§ **THE PROBLEM**
How many lines of the records below contain the string "Given"? Reply with the number alone.

(Entries for locating words and elements)
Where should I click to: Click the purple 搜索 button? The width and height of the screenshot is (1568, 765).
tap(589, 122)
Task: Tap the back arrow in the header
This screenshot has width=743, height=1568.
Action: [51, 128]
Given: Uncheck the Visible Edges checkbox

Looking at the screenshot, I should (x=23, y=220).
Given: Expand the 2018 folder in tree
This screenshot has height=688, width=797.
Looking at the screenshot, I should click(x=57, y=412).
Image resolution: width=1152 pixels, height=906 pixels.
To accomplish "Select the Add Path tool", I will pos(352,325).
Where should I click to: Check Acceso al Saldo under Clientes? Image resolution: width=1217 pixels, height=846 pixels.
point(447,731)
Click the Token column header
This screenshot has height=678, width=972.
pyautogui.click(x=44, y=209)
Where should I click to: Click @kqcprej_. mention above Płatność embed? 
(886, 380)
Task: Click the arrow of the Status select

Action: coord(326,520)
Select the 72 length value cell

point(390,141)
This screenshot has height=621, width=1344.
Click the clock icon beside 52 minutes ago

§ **ANSWER BELOW**
2